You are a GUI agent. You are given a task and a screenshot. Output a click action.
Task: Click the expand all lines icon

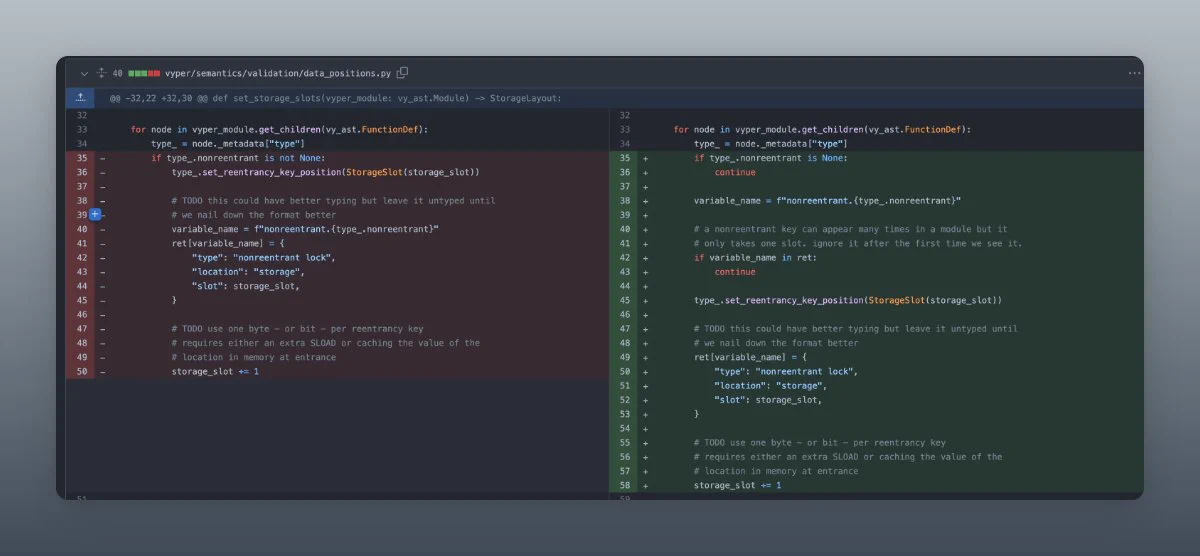coord(101,73)
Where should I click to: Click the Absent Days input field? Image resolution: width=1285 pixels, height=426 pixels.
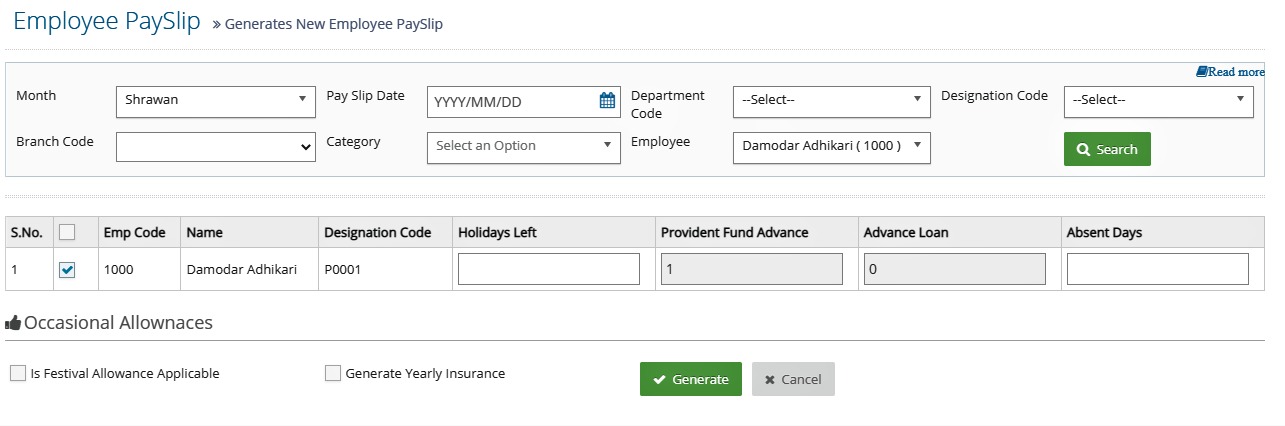(x=1158, y=269)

- Description of the task -
For this step, transcribe all the material above exactly and drop the images.

- Task solution -
You are a GUI agent. You are given a task and a screenshot. Output a click action.
Task: Click the expand all lines icon

coord(101,73)
Where should I click to: Click the Absent Days input field? Image resolution: width=1285 pixels, height=426 pixels.
(x=1158, y=269)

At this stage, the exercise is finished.